## WORK INSTRUCTION
Every record below is to be reproduced exactly.

+++

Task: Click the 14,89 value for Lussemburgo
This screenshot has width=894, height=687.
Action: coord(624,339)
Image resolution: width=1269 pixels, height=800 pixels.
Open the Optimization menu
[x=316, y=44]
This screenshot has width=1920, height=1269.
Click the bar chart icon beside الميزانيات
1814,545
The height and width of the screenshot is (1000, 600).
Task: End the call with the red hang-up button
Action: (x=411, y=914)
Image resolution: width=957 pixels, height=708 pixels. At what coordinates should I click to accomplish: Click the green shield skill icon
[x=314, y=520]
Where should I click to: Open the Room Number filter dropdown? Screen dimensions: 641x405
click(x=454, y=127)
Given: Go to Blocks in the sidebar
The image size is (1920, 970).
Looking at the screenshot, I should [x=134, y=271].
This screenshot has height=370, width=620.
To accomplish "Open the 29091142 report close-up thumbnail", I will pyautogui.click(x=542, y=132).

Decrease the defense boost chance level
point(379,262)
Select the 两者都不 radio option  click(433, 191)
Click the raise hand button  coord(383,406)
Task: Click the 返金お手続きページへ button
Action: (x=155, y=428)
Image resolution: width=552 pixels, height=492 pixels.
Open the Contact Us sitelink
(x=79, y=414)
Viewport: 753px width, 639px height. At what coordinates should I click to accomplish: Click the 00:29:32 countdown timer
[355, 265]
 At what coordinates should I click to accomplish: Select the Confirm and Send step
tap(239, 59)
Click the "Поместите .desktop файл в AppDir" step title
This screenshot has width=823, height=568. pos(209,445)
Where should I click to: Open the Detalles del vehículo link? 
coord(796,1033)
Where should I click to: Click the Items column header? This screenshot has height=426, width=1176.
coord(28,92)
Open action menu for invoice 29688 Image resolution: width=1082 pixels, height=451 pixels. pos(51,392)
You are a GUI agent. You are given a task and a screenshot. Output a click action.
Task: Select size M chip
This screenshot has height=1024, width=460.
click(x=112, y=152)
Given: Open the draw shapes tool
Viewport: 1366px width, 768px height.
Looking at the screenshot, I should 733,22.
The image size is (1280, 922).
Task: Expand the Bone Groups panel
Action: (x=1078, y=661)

+++

## EXERCISE OUTPUT
Task: Click the 14,89 value for Lussemburgo
This screenshot has width=894, height=687.
Action: coord(624,339)
Image resolution: width=1269 pixels, height=800 pixels.
Open the Optimization menu
[x=316, y=44]
This screenshot has width=1920, height=1269.
Click the bar chart icon beside الميزانيات
1814,545
The height and width of the screenshot is (1000, 600).
Task: End the call with the red hang-up button
Action: (x=411, y=914)
Image resolution: width=957 pixels, height=708 pixels. At what coordinates should I click to accomplish: Click the green shield skill icon
[x=314, y=520]
Where should I click to: Open the Room Number filter dropdown? Screen dimensions: 641x405
click(x=454, y=127)
Given: Go to Blocks in the sidebar
The image size is (1920, 970).
Looking at the screenshot, I should [x=134, y=271].
This screenshot has height=370, width=620.
To accomplish "Open the 29091142 report close-up thumbnail", I will pyautogui.click(x=542, y=132).

Decrease the defense boost chance level
point(379,262)
Select the 两者都不 radio option  click(433, 191)
Click the raise hand button  coord(383,406)
Task: Click the 返金お手続きページへ button
Action: (x=155, y=428)
Image resolution: width=552 pixels, height=492 pixels.
Open the Contact Us sitelink
(x=79, y=414)
Viewport: 753px width, 639px height. At what coordinates should I click to accomplish: Click the 00:29:32 countdown timer
[355, 265]
 At what coordinates should I click to accomplish: Select the Confirm and Send step
tap(239, 59)
Click the "Поместите .desktop файл в AppDir" step title
This screenshot has width=823, height=568. pos(209,445)
Where should I click to: Open the Detalles del vehículo link? 
coord(796,1033)
Where should I click to: Click the Items column header? This screenshot has height=426, width=1176.
coord(28,92)
Open action menu for invoice 29688 Image resolution: width=1082 pixels, height=451 pixels. pos(51,392)
You are a GUI agent. You are given a task and a screenshot. Output a click action.
Task: Select size M chip
This screenshot has height=1024, width=460.
click(x=112, y=152)
Given: Open the draw shapes tool
Viewport: 1366px width, 768px height.
Looking at the screenshot, I should 733,22.
The image size is (1280, 922).
Task: Expand the Bone Groups panel
Action: (x=1078, y=661)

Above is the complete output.